You can try this with the enclosed repository.

Closures

https://doc.rust-lang.org/reference/expressions/closure-expr.html

You can think of a closure as an anonymous function implementing the trait(s) Fn, FnMut or FnOnce with some captured context.

Their parameters are a comma-separated list of names within a pair of pipes (|). They don't need curly braces, unless you want to have multiple statements.
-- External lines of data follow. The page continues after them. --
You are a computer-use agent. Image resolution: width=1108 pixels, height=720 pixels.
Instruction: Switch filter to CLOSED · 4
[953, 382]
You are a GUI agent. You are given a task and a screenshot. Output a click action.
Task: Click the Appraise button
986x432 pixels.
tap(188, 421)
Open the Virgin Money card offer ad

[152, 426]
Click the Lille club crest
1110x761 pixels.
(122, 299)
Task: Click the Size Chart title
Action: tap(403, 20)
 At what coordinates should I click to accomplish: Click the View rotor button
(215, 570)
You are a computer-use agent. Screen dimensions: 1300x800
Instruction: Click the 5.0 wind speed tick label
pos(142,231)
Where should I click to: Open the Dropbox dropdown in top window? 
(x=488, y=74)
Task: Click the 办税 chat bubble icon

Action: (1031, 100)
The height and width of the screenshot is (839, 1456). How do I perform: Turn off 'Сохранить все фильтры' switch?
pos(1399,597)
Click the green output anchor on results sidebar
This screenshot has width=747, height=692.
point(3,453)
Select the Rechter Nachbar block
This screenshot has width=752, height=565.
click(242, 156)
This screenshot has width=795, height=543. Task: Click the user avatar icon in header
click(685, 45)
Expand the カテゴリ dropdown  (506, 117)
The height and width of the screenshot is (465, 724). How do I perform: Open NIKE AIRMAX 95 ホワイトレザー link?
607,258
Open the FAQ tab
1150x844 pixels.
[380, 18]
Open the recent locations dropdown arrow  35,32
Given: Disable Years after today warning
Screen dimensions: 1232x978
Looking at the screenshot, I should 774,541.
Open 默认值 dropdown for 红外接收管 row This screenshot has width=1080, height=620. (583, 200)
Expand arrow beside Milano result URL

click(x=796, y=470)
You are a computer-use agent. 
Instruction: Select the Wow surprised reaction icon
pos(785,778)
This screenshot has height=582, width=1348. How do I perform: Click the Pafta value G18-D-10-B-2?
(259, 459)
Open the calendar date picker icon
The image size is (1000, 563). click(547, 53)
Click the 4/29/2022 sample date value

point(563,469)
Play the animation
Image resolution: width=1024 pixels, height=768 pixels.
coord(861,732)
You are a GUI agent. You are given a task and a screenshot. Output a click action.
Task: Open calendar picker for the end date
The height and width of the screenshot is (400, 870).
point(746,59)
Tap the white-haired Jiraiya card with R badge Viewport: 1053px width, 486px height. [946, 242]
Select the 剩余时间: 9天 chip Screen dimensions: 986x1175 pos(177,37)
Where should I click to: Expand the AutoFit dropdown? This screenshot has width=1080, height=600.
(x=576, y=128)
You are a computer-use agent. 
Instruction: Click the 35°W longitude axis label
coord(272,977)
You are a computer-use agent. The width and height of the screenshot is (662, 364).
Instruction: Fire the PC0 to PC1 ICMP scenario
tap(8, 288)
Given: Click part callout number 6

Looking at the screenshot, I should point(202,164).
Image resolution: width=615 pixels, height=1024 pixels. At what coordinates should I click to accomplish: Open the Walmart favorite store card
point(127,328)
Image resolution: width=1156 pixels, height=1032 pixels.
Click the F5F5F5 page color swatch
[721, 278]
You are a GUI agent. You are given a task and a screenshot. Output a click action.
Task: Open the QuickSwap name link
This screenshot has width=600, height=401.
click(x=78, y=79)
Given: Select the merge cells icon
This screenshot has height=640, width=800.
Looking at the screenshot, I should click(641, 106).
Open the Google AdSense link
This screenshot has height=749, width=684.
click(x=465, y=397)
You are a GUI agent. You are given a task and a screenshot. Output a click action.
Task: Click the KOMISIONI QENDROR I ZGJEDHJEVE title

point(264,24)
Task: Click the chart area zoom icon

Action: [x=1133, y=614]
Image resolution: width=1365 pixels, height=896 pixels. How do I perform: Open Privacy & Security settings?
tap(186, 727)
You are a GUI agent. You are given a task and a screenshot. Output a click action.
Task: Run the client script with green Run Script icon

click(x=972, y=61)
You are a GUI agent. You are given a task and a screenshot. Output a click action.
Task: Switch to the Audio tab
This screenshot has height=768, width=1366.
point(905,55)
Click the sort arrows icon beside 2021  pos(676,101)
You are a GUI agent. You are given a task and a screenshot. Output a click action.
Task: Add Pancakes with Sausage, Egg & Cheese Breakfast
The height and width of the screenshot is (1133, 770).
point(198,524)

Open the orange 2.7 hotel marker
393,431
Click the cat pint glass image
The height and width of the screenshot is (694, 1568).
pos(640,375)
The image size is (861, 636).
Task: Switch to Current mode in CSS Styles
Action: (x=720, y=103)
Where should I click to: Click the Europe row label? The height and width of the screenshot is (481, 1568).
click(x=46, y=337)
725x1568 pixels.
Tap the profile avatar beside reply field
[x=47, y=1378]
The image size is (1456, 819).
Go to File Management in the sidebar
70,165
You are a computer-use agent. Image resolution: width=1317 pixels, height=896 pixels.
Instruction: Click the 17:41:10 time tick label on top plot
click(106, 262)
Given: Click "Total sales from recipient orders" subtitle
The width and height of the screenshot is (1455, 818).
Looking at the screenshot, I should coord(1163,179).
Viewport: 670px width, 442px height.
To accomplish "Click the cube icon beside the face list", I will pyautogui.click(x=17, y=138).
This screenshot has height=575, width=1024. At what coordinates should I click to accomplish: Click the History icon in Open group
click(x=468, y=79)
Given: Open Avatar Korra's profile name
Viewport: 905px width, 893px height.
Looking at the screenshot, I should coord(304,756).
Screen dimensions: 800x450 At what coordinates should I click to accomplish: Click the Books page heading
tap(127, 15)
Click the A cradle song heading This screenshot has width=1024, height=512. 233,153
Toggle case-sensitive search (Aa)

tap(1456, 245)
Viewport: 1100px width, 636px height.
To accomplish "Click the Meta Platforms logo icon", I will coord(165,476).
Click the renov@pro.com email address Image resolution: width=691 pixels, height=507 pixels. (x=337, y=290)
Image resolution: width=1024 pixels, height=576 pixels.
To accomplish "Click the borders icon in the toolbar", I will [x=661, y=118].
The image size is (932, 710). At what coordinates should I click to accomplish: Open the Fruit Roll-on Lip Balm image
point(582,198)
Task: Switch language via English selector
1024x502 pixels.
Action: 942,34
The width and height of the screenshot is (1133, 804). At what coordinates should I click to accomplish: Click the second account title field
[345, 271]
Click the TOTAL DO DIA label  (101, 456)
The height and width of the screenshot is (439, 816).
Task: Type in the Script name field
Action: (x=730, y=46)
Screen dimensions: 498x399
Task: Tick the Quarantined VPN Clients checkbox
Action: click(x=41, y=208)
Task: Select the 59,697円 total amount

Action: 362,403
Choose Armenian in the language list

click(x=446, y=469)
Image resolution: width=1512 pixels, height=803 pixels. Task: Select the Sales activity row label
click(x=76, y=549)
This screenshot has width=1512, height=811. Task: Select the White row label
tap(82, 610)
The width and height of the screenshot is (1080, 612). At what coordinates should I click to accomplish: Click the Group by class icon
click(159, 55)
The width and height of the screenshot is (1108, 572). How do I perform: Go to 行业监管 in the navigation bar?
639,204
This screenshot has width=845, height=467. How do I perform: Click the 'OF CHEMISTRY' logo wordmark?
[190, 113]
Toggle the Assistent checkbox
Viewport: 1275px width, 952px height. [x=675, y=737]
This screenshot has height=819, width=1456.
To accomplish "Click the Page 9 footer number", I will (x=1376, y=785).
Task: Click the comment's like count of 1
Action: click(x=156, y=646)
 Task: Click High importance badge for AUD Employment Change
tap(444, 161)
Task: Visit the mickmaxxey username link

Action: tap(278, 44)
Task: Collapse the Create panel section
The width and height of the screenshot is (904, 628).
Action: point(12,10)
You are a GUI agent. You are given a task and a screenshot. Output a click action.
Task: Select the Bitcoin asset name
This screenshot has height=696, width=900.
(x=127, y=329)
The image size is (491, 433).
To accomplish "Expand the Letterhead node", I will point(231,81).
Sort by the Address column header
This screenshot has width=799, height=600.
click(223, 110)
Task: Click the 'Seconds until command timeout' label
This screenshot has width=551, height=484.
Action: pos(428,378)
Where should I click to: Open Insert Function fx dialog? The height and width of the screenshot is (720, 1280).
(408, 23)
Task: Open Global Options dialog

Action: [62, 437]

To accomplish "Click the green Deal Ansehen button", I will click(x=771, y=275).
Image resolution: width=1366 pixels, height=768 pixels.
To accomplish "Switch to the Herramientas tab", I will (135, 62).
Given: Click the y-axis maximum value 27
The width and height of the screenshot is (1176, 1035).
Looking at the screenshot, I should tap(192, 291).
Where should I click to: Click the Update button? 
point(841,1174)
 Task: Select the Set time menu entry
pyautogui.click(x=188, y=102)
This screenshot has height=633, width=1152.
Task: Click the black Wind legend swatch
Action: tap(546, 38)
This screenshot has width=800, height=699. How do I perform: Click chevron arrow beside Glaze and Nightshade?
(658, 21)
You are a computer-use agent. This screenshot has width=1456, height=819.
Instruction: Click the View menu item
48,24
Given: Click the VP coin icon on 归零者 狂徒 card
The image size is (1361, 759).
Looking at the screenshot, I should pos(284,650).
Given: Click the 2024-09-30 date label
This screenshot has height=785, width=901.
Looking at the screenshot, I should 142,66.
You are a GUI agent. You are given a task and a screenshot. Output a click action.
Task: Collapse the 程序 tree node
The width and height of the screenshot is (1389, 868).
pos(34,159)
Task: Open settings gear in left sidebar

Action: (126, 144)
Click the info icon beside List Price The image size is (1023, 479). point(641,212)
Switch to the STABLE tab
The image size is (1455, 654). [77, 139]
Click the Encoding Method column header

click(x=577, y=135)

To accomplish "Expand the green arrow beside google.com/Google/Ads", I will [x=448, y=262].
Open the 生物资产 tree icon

fn for_each_planet<F>(f: F)
    where F: Fn(&'static str)
{
    f("Earth");
    f("Mars");
    f("Jupiter");
}

fn main() {
    for_each_planet(|planet| println!("Hello, {}", planet));
}

// prints:
// Hello, Earth
// Hello, Mars
// Hello, Jupiter

The borrow rules apply to them too:

fn for_each_planet<F>(f: F)
    where F: Fn(&'static str)
{
    f("Earth");
    f("Mars");
    f("Jupiter");
}

fn main() {
    let greeting = String::from("Good to see you");
    for_each_planet(|planet| println!("{}, {}", greeting, planet));
    // our closure borrows `greeting`, so it cannot outlive it
}

An FnMut needs to be mutably borrowed to be called, so it can only be called once at a time.

This is legal:

fn foobar<F>(f: F)
    where F: Fn(i32) -> i32
{
    println!("{}", f(f(2)));
}

fn main() {
    foobar(|x| x * 2);
}
// output: 8

This isn't:

fn foobar<F>(mut f: F)
    where F: FnMut(i32) -> i32
{
    println!("{}", f(f(2)));
    // error: cannot borrow `f` as mutable more than once at a time
}

fn main() {
    foobar(|x| x * 2);
}

FnOnce closures can only be called once at all. They exist because some closure move out variables that have been moved when captured:

fn foobar<F>(f: F)
    where F: FnOnce() -> String
{
    println!("{}", f());
}

fn main() {
    let s = String::from("alright");
    foobar(move || s);
    // `s` was moved into our closure, and our
    // closures moves it to the caller by returning
    // it. Remember that `String` is not `Copy`.
}

This is enforced naturally, as FnOnce closures need to be moved in order to be called.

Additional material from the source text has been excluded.